[Task prompt] Write out the following listing in full, exactly as it reads.

[[ Input data open ]]

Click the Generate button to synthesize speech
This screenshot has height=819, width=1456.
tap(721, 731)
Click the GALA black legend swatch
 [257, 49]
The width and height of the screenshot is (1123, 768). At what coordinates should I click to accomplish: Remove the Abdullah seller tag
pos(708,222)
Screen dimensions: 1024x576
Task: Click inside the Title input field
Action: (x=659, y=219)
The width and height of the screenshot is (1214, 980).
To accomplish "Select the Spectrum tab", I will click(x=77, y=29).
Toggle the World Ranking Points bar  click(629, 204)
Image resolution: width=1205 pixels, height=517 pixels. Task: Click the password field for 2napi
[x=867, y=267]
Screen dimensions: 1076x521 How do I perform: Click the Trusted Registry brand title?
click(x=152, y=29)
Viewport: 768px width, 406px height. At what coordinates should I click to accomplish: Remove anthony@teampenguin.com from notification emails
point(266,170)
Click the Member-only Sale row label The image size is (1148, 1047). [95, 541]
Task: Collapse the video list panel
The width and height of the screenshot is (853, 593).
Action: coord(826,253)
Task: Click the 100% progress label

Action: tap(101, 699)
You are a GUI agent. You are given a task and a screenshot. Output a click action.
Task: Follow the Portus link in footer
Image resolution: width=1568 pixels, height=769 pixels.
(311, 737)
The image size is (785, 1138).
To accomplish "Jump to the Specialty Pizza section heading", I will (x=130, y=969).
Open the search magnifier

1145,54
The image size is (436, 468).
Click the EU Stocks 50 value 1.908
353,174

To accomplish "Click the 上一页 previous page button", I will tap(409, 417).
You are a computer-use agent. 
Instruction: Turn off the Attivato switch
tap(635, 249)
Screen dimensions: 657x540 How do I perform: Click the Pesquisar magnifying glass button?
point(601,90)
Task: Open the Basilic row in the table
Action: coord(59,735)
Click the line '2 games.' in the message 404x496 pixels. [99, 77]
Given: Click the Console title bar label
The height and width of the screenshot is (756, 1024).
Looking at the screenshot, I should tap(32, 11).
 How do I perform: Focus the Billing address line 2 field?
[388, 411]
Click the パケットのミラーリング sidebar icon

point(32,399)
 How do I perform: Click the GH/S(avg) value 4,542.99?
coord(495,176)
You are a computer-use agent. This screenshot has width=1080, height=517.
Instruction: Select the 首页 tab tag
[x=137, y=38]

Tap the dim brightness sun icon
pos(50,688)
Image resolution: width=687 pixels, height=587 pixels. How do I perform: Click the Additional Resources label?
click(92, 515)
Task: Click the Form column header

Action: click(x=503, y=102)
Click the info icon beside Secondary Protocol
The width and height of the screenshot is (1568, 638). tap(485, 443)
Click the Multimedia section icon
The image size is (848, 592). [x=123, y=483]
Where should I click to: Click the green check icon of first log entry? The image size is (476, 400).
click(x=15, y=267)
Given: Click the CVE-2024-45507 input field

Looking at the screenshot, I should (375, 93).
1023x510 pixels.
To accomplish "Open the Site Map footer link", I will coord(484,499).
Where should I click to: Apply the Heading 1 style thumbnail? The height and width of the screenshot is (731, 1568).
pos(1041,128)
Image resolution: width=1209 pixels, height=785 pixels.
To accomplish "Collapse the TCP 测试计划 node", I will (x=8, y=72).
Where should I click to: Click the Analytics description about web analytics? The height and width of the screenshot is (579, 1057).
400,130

[[ Input data closed ]]

[Written response]
Click the Generate button to synthesize speech
This screenshot has height=819, width=1456.
tap(721, 731)
Click the GALA black legend swatch
 [257, 49]
The width and height of the screenshot is (1123, 768). At what coordinates should I click to accomplish: Remove the Abdullah seller tag
pos(708,222)
Screen dimensions: 1024x576
Task: Click inside the Title input field
Action: (x=659, y=219)
The width and height of the screenshot is (1214, 980).
To accomplish "Select the Spectrum tab", I will click(x=77, y=29).
Toggle the World Ranking Points bar  click(629, 204)
Image resolution: width=1205 pixels, height=517 pixels. Task: Click the password field for 2napi
[x=867, y=267]
Screen dimensions: 1076x521 How do I perform: Click the Trusted Registry brand title?
click(x=152, y=29)
Viewport: 768px width, 406px height. At what coordinates should I click to accomplish: Remove anthony@teampenguin.com from notification emails
point(266,170)
Click the Member-only Sale row label The image size is (1148, 1047). [95, 541]
Task: Collapse the video list panel
The width and height of the screenshot is (853, 593).
Action: coord(826,253)
Task: Click the 100% progress label

Action: tap(101, 699)
You are a GUI agent. You are given a task and a screenshot. Output a click action.
Task: Follow the Portus link in footer
Image resolution: width=1568 pixels, height=769 pixels.
(311, 737)
The image size is (785, 1138).
To accomplish "Jump to the Specialty Pizza section heading", I will (x=130, y=969).
Open the search magnifier

1145,54
The image size is (436, 468).
Click the EU Stocks 50 value 1.908
353,174

To accomplish "Click the 上一页 previous page button", I will tap(409, 417).
You are a computer-use agent. 
Instruction: Turn off the Attivato switch
tap(635, 249)
Screen dimensions: 657x540 How do I perform: Click the Pesquisar magnifying glass button?
point(601,90)
Task: Open the Basilic row in the table
Action: coord(59,735)
Click the line '2 games.' in the message 404x496 pixels. [99, 77]
Given: Click the Console title bar label
The height and width of the screenshot is (756, 1024).
Looking at the screenshot, I should tap(32, 11).
 How do I perform: Focus the Billing address line 2 field?
[388, 411]
Click the パケットのミラーリング sidebar icon

point(32,399)
 How do I perform: Click the GH/S(avg) value 4,542.99?
coord(495,176)
You are a computer-use agent. This screenshot has width=1080, height=517.
Instruction: Select the 首页 tab tag
[x=137, y=38]

Tap the dim brightness sun icon
pos(50,688)
Image resolution: width=687 pixels, height=587 pixels. How do I perform: Click the Additional Resources label?
click(92, 515)
Task: Click the Form column header

Action: click(x=503, y=102)
Click the info icon beside Secondary Protocol
The width and height of the screenshot is (1568, 638). tap(485, 443)
Click the Multimedia section icon
The image size is (848, 592). [x=123, y=483]
Where should I click to: Click the green check icon of first log entry? The image size is (476, 400).
click(x=15, y=267)
Given: Click the CVE-2024-45507 input field

Looking at the screenshot, I should (375, 93).
1023x510 pixels.
To accomplish "Open the Site Map footer link", I will coord(484,499).
Where should I click to: Apply the Heading 1 style thumbnail? The height and width of the screenshot is (731, 1568).
pos(1041,128)
Image resolution: width=1209 pixels, height=785 pixels.
To accomplish "Collapse the TCP 测试计划 node", I will (x=8, y=72).
Where should I click to: Click the Analytics description about web analytics? The height and width of the screenshot is (579, 1057).
400,130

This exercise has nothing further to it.